Un Italien, Gianpiero Colla, a montré de l’intérêt mais demande à Renault de s’engager sur un volume de commandes pendant deux ans, ce que le constructeur automobile refuse. De toute façon, il licencierait 80 personnes. Durant un mois, les salariés, pour être payés, ont continué à pointer. Ils n’avaient rien à faire pendant les trois postes de huit heures. Au début, pour tuer le temps, ils ont apporté des jeux. Puis ils se sont lassés. Ils parlent à l’imparfait. Certains ont déjà vidé leur vestiaire.
« Ils jouent avec notre moral, ça nous épuise », résume Jean-Pierre. La plupart sont entrés à la fonderie il y a une trentaine d’années, quand René Bréa, le fondateur, développait l’entreprise. Ils ont été jusqu’à 700 à fournir des pièces destinées aux chantiers navals de Saint-Nazaire, aux TGV, aux usines Ferrari… René Bréa vient de mourir.

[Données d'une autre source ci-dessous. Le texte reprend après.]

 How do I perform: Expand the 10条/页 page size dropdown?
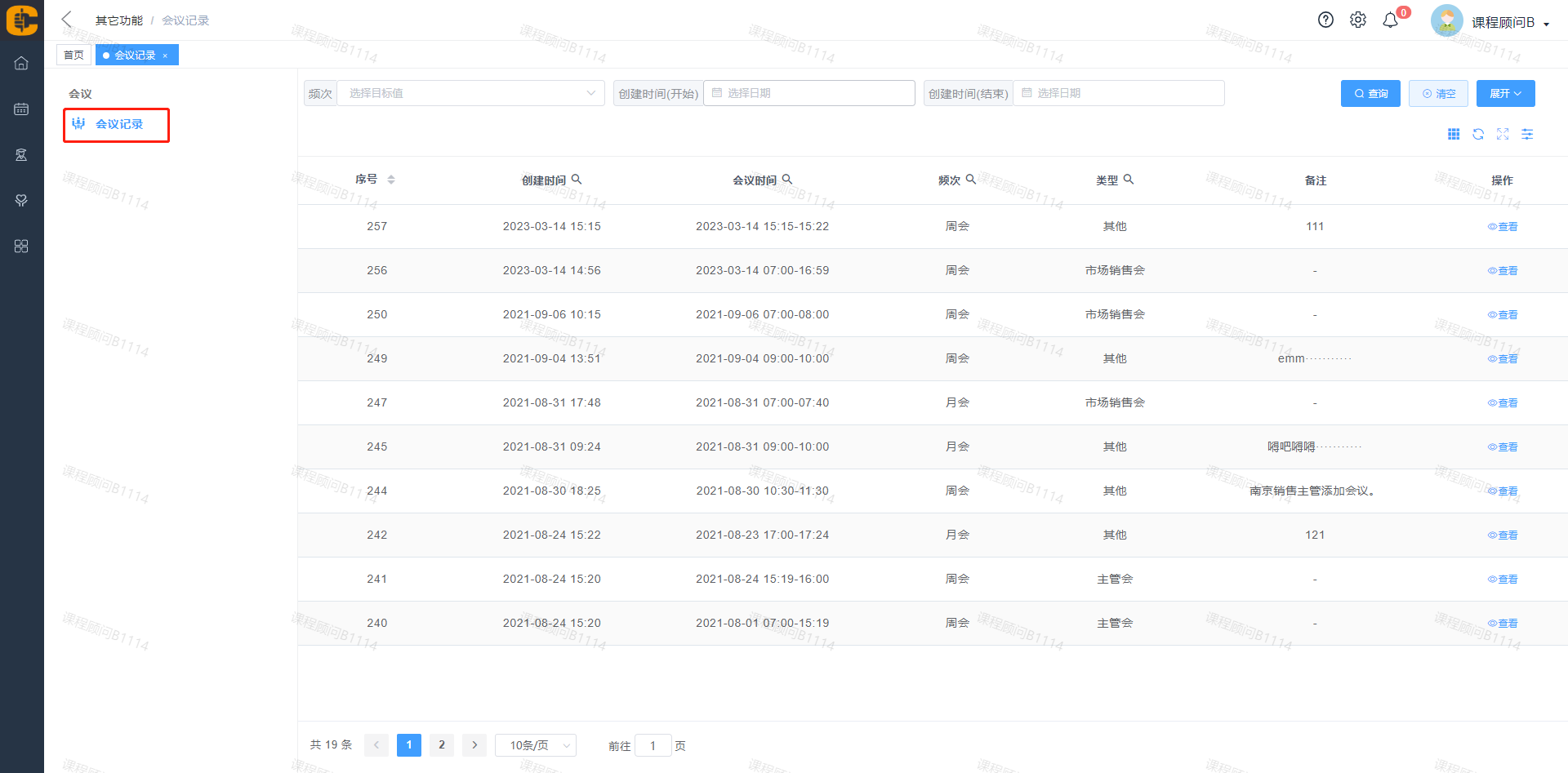click(x=535, y=745)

Quand ils racontent leur métier, fondeurs, mouleurs, ébarbeurs, tous sont fiers. Peu leur importent les mauvaises conditions de travail, la poussière, le bruit, la chaleur l’été et les températures négatives l’hiver, les salaires proches du smic, ils sont la seule fonderie en France à maîtriser quatre procédés de fabrication. Même les femmes qui travaillent au contrôle, et qui ont souvent choisi ce métier répétitif par nécessité, ont fini par aimer ce boulot qu’elles « connaissent par cœur », et cette ambiance, celle d’une « famille » avec laquelle elles ont passé vingt-cinq ans. « On est 170, une goutte d’eau dans la mer », constate Christian.

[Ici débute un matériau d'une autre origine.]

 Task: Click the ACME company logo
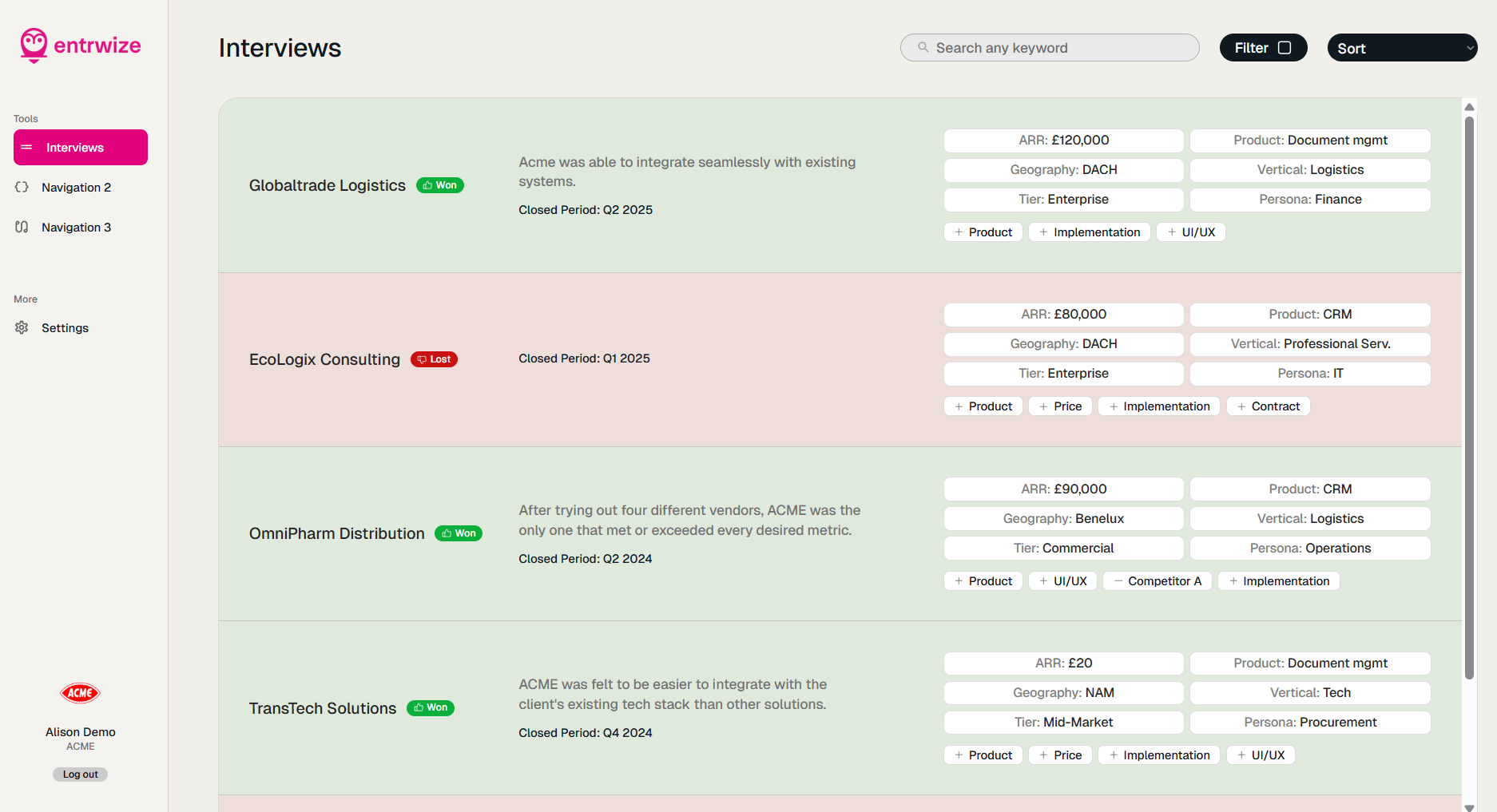(80, 693)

« Pour ne pas disparaître en silence, il faut faire ça », assure un autre. « Ça », c’est disposer une quarantaine de bonbonnes remplies de propane et de dioxyde de soufre dans la fonderie. Gaby, titulaire d’un diplôme d’artificier, en a eu l’idée pour braquer les projecteurs sur l’usine. Certains n’excluent pas de passer à l’acte : « Si on fait tout péter, ils n’auront rien. On a tous passé trente ans dans l’usine. Ça fait deux fois qu’on la sauve. Si on doit partir, elle partira avec nous. »
Gaby opine : « Je ne veux pas passer ici avec mes petits-enfants, leur montrer la fonderie envahie par les ronces et leur dire : “C’est là que Pépé travaillait.” »
Paris Match
(Merci à Père Ubu)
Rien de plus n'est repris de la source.